§ GIVEN TEXT
Sunday, 9 October 2011

MaltaStar: Transgender Australians win landmark court case

http://www.maltastar.com/pages/r1/ms10dart.asp?a=16741
06 October 2011 12:41

Australian transgender campaigners say the ruling will prevent others from undergoing medically unnecessary surgery to have their chosen gender recognised. Photograph: Christophe Archambault/AFP/Getty Images

Two transgender people have won an appeal in Australia's highest court giving them legal recognition as men despite not completing sex-change surgeries.

Transgender and intersex organisations praised the ruling as a precedent that would spare others from having to undergo medically unnecessary surgery to have their chosen gender recognised.

The court ruled that characteristics that identify a person as male or female are "confined to external physical characteristics that are socially recognisable". This recognition does not require knowledge of a person's sexual organs, the court said.

The pair, who have not been named, had their breasts surgically removed and underwent male hormone therapy, but retain some female sex organs.

§ AVAILABLE DATA

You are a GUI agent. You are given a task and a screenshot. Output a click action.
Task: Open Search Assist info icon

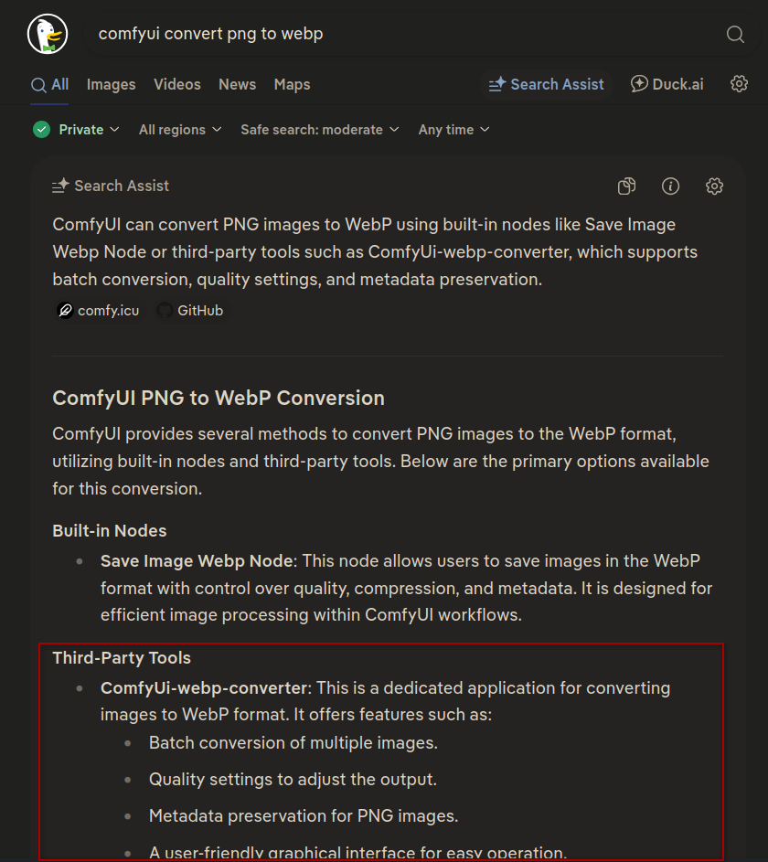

§ YOUR TASKS
#1 Answer these questions using the article on the Australian transgender court ruling.
(a) According to the court, which characteristics identify a person as male or female?
(b) What treatments had the two people in the case undergone?
(c) What did transgender and intersex organisations praise the ruling as?
#2 Please extend the article on the Australian transgender court ruling with a few more paragraphs that follow on from its final sentence.

§ PER-TASK ANSWERS
#1
(a) Characteristics "confined to external physical characteristics that are socially recognisable."
(b) They had their breasts surgically removed and underwent male hormone therapy.
(c) A precedent that would spare others from having to undergo medically unnecessary surgery to have their chosen gender recognised.

#2
The Western Australia state Gender Reassignment Board had refused to certify them as male because their sex change surgeries were incomplete.

Aram Hosie, spokesman for the Western Australia Gender Project, said transgender people had previously been unable to legally change their gender "without invasive, medically unnecessary surgeries that may be unwanted, impractical or unattainable".

A spokesman for the campaign group Gender Agenda, Peter Hyndal, said the judgment was in line with South Africa, Britain and some other European countries that have relaxed surgical prerequisites for legally changing gender.

Last month, Australia altered its rules to allow transgender people to change the gender on their passports without sex-change surgery.